It’s funny how things work out. Hardly ever like you expect them to, but almost always like you need them to. Well, I suppose that’s how my Spanish apartment search worked out. Before arriving, I’d pretty much put all my eggs in one basket. When I heard from Tonisha while I was back in the States, I was like, ‘Great! This is gonna be the best situation. Living with someone in the same program, who speaks English, and whose name is Tonisha… so she must be cool (yeah, ridiculous. I know).’ But, after I arrived, it seemed like her communication got worse and worse. I was starting to get the feeling that she was no longer interested, and that I should come up with some alternatives. So, I hit the interwebs and started looking for other roommates and rooms for rent. Not an easy task, given the on/off again nature of the wifi in my room. But, despite the difficulty, I managed to come up with a list of about 10 suitable places. I narrowed that list down to a ‘top 4’, and started making calls and sending emails.

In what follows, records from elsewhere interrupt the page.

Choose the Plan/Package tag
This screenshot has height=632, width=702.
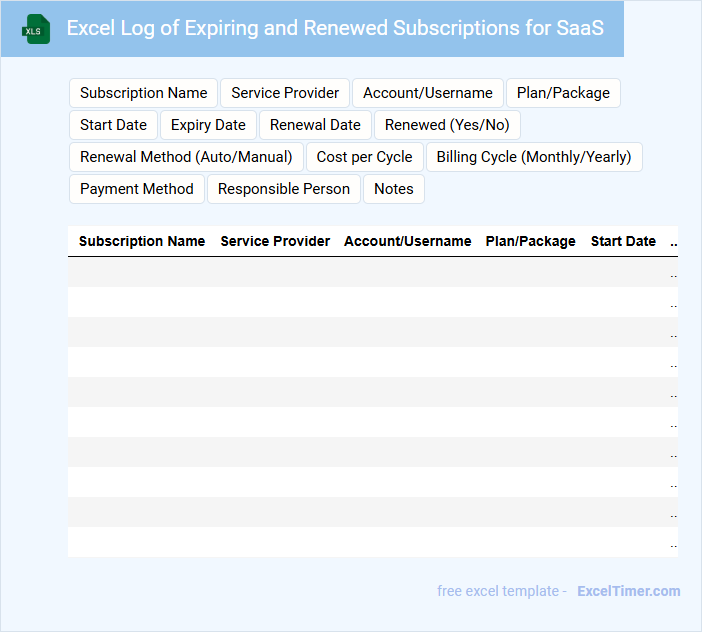[563, 93]
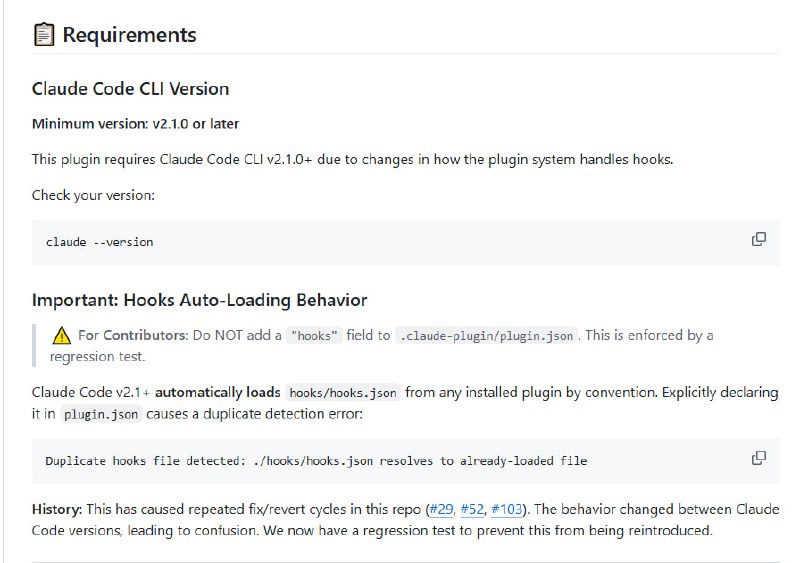
Task: Click the Requirements heading
Action: 129,35
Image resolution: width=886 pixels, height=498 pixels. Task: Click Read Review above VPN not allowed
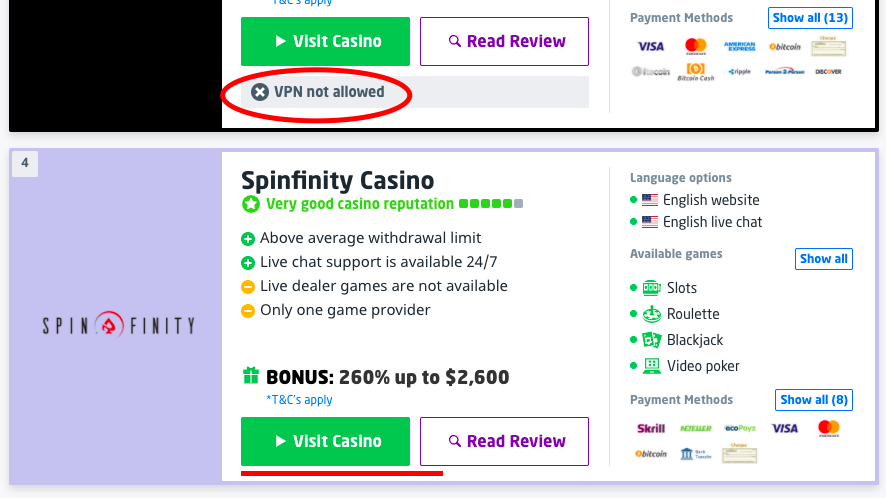point(504,41)
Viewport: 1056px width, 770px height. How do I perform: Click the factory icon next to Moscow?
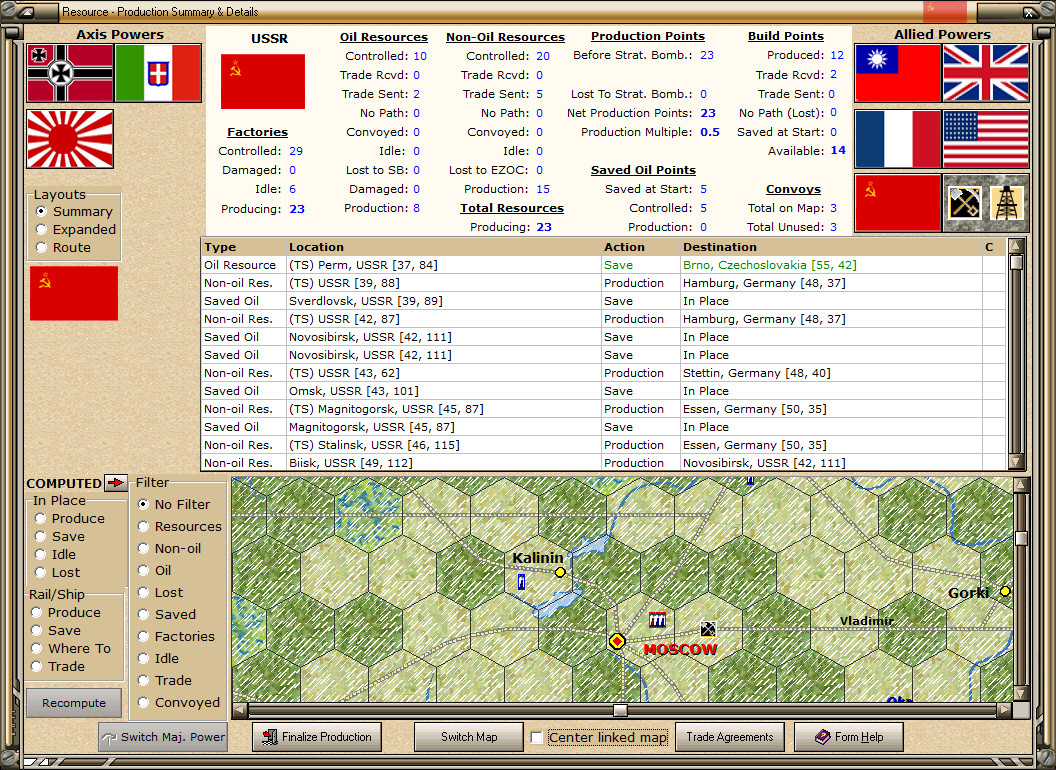[658, 620]
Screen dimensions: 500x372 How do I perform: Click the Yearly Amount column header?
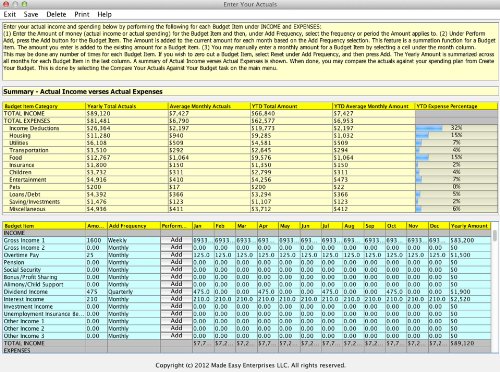tap(470, 226)
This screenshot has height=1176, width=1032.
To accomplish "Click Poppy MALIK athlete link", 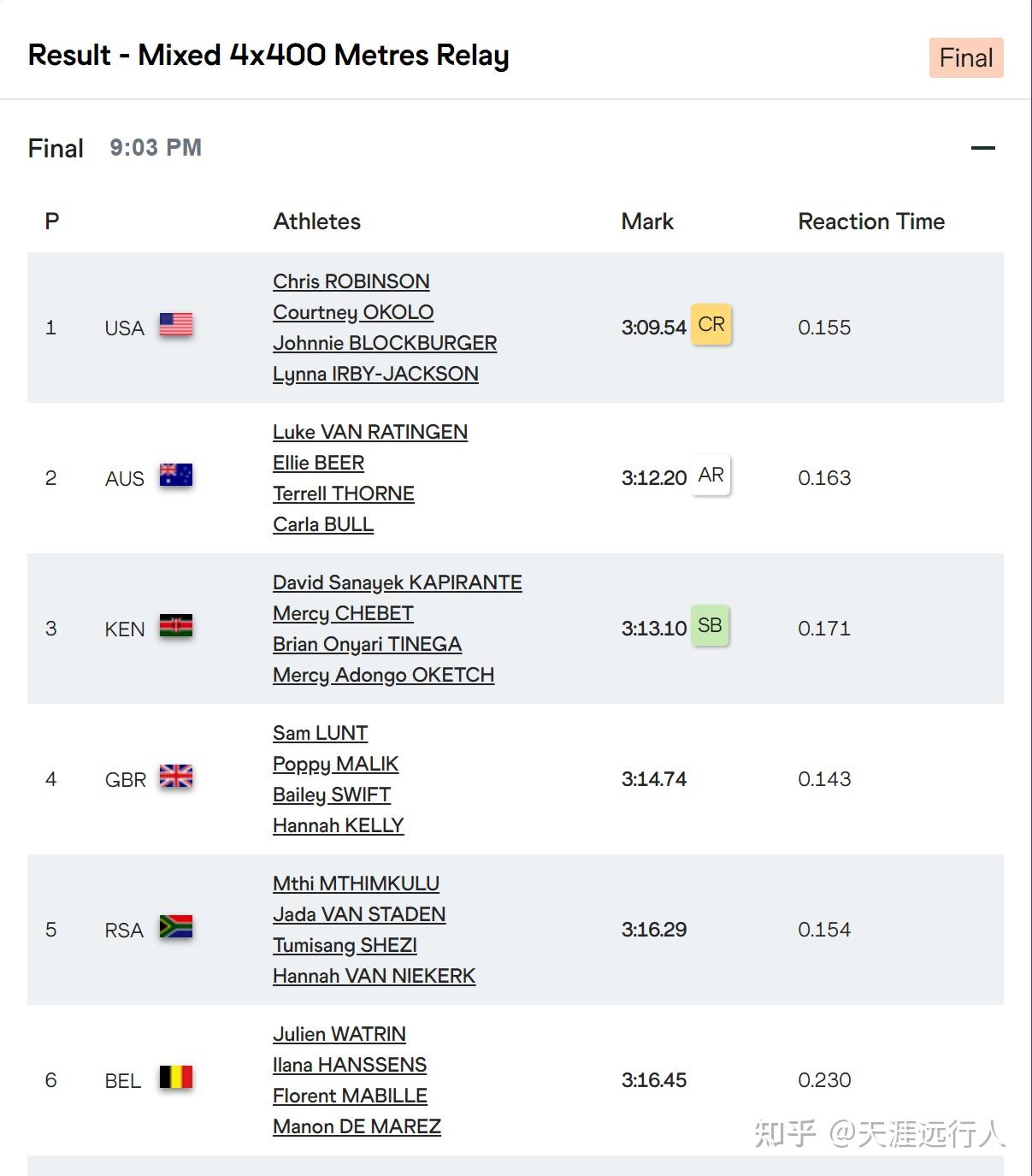I will point(335,764).
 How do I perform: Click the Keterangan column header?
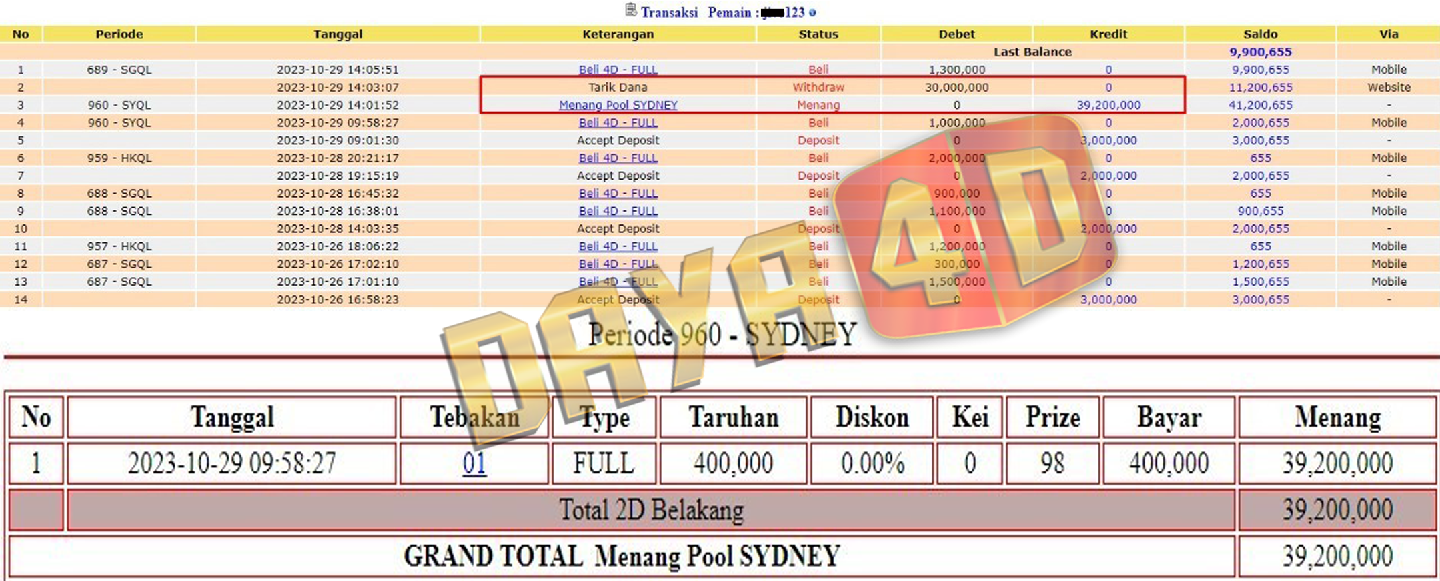point(618,34)
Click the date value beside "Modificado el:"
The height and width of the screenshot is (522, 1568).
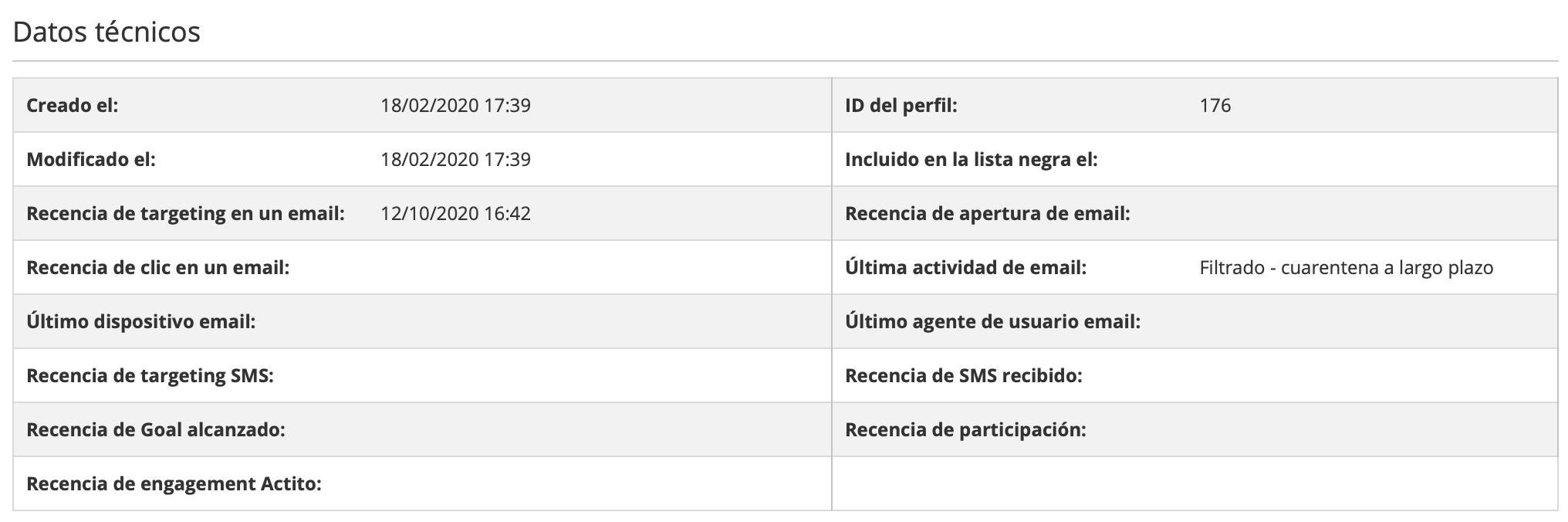pyautogui.click(x=455, y=159)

Of course, due to my shoddy Spanish, I was really nervous about calling, but on my first one I stumbled a bit in Spanish, before asking if the person spoke English. She did, and we set a time to meet the following day. In the meantime, Tonisha got back in contact with me, plus, I heard back from a couple of other places. Secretly, I was hoping that I would meet with Tonisha and be completely done with the search, but I kept the other appointments just in case.

My first apartment showing was with an older lady within walking distance of San Pedro. I was a bit concerned about the place, since her ad mentioned that she lived with 3 dogs, but the price was right and she was pretty close to the beach… big plusses in my book. The room was a bit on the smallish side and she had another renter already in the place – a Polish girl who I didn’t get to meet during my visit – who I would have to share a bathroom with. After showing me around and explaining everything about the house and the neighborhood, my potential landlady’s tone of voice changed rather abruptly as she said to me, “I have just one rule for the house. No men. Ever.” What came out of my mouth was, “Ok.” But what was going on in my head was, “Girl, stahp. I’m grown! What if my boyfriend wants to come visit? I gotta find someplace else for him to stay? Sneak around like a high school virgin? Ain’t nobody got time for that.” I silently crossed ‘cheap beachy abode’ off my list of contenders.

My next visit was the next day with Tonisha. Like I mentioned before, I was sort of hoping we would meet, fall in love, and be best roomie-buds forever! Sadly, that was not the case. The place was nice and spacious, centrally located in a very cool area in the center of Marbella (about 7km from my school), but Tonisha’s whole demeanor seemed lackluster and really low-energy, almost ho-hum. I tried to engage her in conversation, “What do you do in your free time here?” “How’s your school / work situation?” “What kinds of things do you like to eat / cook?” But it seemed like so much effort to get an energetic response from her, and she asked me nothing in return. Plus, there was also the issue of a shared bathroom. As I left to head to my next viewing, I thought, “Well everyone has an off day. Maybe she’s still a bit tired from travelling back from the States.” I filed her in the ‘Maybe’ column.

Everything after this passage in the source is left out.